À faire>
1/ Répondez à ces questions sur l'extrait consacré à la mode vestimentaire :
(a) À quelle montée la mode « unisexe » correspond-elle ?
(b) Quel auteur est cité à propos des esclaves qui perdent tout dans les fers ?
(c) Quel film de Jean-Paul Lilienfield est évoqué ?
2/ Rédigez la suite du texte sur les prescriptions vestimentaires à partir de sa dernière phrase.

-------- Extrait choisi

La mode « unisexe » correspond à la montée sociale et même juridique de l’égalité entre les hommes et les femmes, et justement, le droit de s’habiller comme elles l’entendent est une conquête récente pour les femmes.

D’où cette fracture qui sépare aujourd’hui les féministes, entre celles qui, au nom de cette liberté chèrement conquise, défendent même le droit de s’engloutir « volontairement » sous un amas de tissus noirs, et celles qui défendent l’idée qu’il ne peut y avoir de servitude volontaire et rappellent comme Rousseau que « les esclaves perdent tout dans les fers, même le désir d’en sortir ».

Mon propos n’est pas d’entrer ici dans cette polémique. Ce qui m’intéresse c’est cet incroyable désordre, cet absolu n’importe quoi qui règne aujourd’hui dans les prescriptions vestimentaires. Personne n’y comprend plus rien.

Au nom de la liberté des femmes, on défend une chose et son contraire ; le pantalon, réservé naguère aux femmes de mauvaise vie est maintenant obligatoire dans certains quartiers sous peine de se faire traiter de « taspé » ou pire encore… (On se souvient du beau film de Jean-Paul Lilienfield La Journée de la jupe) ; le short « pour tous » contre lequel j’avais ironisé au nom de l’esthétique (qui est aussi une forme de politesse) dans une chronique qui m’avait valu autant d’injures que de félicitations, est en train de devenir lui aussi une arme politique, et je fais ici mon mea culpa : si aujourd’hui on peut se faire injurier, agresser même, parce qu’on porte un short, alors oui, je retire tout ce que j’ai dit, et vive les grosses cuisses libres !

----------------
-------- Données affichées

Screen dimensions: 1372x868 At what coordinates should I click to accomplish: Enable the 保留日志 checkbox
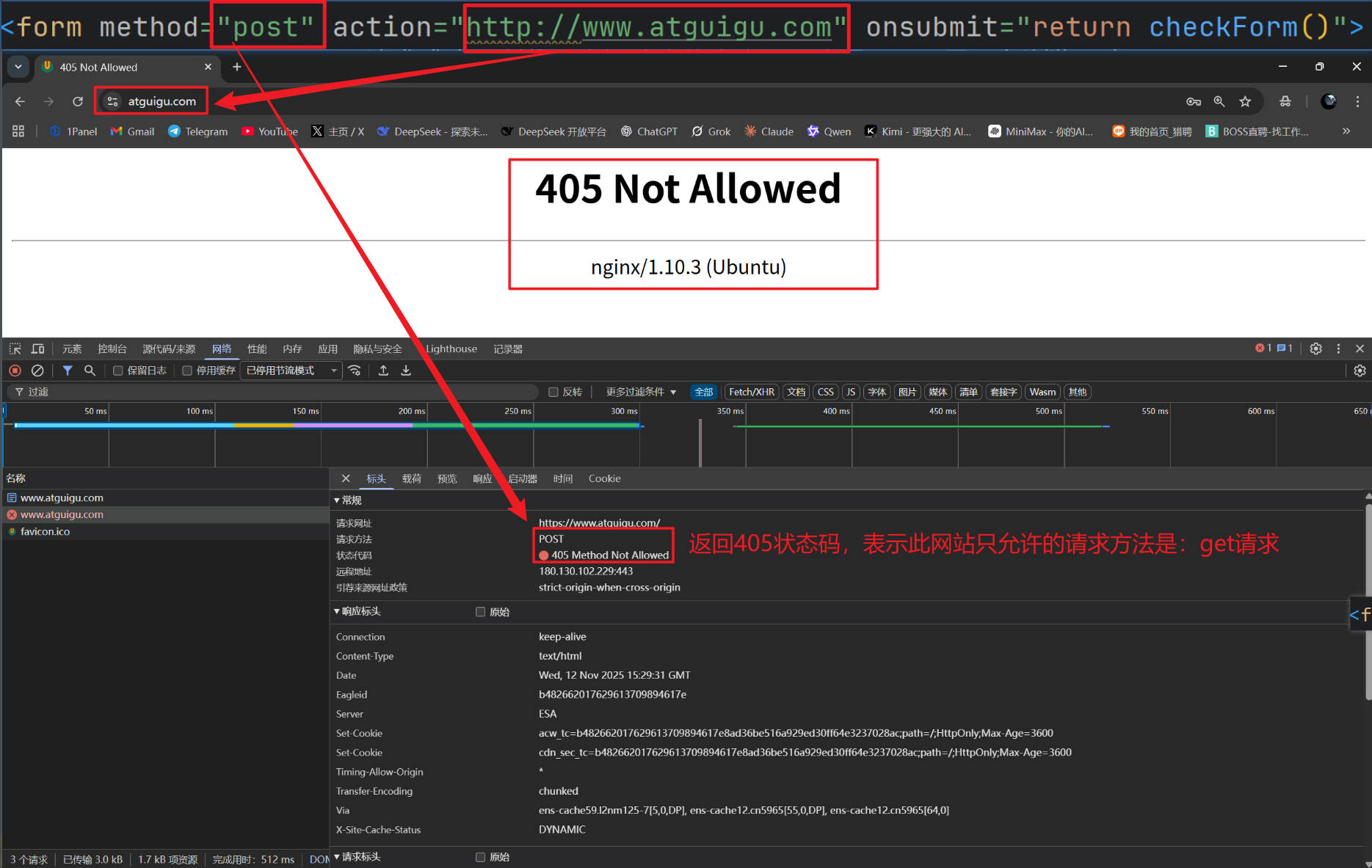(x=117, y=371)
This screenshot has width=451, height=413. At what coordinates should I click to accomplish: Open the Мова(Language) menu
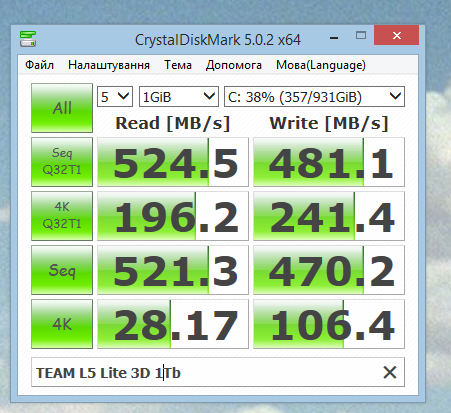coord(321,65)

----------------

Réponses ci-dessous>
1/
(a) À la montée sociale et même juridique de l'égalité entre les hommes et les femmes.
(b) Rousseau.
(c) La Journée de la jupe.

2/
On proclame que le vêtement n’est qu’une question de liberté personnelle, on refuse le diktat du code vestimentaire jusque dans certaines entreprises, et en même temps on défend le droit d’exprimer sa foi à travers son costume…

Bref, on marche sur la tête.

 

Et dans ce grand « bordel de sens », comme dirait Flaubert, l’enjeu et la victime est bien le corps des femmes, comme dans tous les bordels, d’ailleurs ! 

Tous en short ?

J’ai reçu un tract appelant à une manif de « soutien aux femmes » pour le 1er juillet. Le mot d’ordre est « tous en short ».

Cela m’a d’abord plongée dans la perplexité. Je ne voyais pas en quoi l’exhibition de gros mollets poilus (et blanchâtres, avec le printemps qu’on a eu) pouvait faire avancer la cause des femmes. Et puis je me suis souvenue qu’il y a quelques semaines, une jeune femme avait été agressée, avec insultes et voies de fait, par un groupe de filles (oui, des filles) qui lui reprochaient sa tenue impudique parce qu’elle était en short. Cet incident m’avait amenée à réfléchir une fois encore sur la façon dont certaines femmes intériorisent leur statut d’être inférieur et impur au point de s’en faire les avocates et même les farouches gardiennes. De l’excision pratiquée et défendue par les matrones, aux brigades des « gardiennes de la pudeur » en Iran, les exemples ne manquent pas.

Donc, je suppose que la manif du 1er juillet est une réponse à cet incident déplorable. C’est une initiative pavée de bonnes intentions.

Comme l’enfer…

Car il faut aller un peu plus loin et poser la question de cette fameuse «pudeur » qu’on nous balance de plus en plus et au nom de laquelle certains vont jusqu’au crime…

D’abord, la pudeur se comprend par rapport aux autres. On n’est pas pudique tout seul dans sa salle de bains. Donc elle consiste à cacher ce qui pourrait choquer ou déplaire aux autres, les mettre mal à l’aise.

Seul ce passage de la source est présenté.